President Bob Easter sent a letter to staff members last week stating leaders are trying to figure out how to make up for the benefits workers will lose. Lawmakers approved the changes last week, but the university says cutting benefits could make it harder to attract good people.
The Board of Trustees could take up a possible solution at a meeting in January.
SPRINGFIELD -- The UI is trying to figure out a way around the new pension reform law. Under the new law, university employees will have to work longer and will get less money when they retire. It could keep top professors from wanting to come to Illinois. WCIA-3's Ashley Michels keeps us Connected to the Capitol.
The university is looking into a supplemental retirement plan.

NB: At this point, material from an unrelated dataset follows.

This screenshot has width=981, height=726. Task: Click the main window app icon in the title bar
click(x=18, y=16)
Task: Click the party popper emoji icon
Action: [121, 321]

Last week, after pension reform passed at the Capitol, UI President Bob Easter, sent a letter to staff stating leaders are exploring different options because the one on the table just isn't going to work.
The University of Illinois is known for its strong academics and research. That's why students and staff from all over the world choose to come here. But, that reputation could be in jeopardy.
"I don't know what to say to people to bring them here. 'Stay for the high taxes. Stay for a pension that might or might not happen.' I don't know how to sell the university anymore."
Jorge Villegas teaches at UIS. He's one of many who worry changes to pensions will drive away top-notch professors, creating a ripple effect throughout the university.
"They bring the best research, the bring the research dollars. You see students choosing based on who's doing the research at the university. Without them, really, the University of Illinois wouldn't be as strong as it is right now."
That's why they're figuring out other options to make up for lost retirement benefits.
"We know that the president and his team is working on some kind of supplemental plan."
No one knows yet what a plan might look like, but Villegas says it won't be easy.
"We don't have any extra money anywhere. They need to figure out how it's going to happen. It's not magic. It's going to cost. There's going to be a sacrifice involved for all of us."
A sacrifice he says they're going to have to make if the UI is going to continue to compete with other top schools. The university says it will have more details at its board meeting in January.
One thing to keep in mind, the whole pension issue will likely end up in court.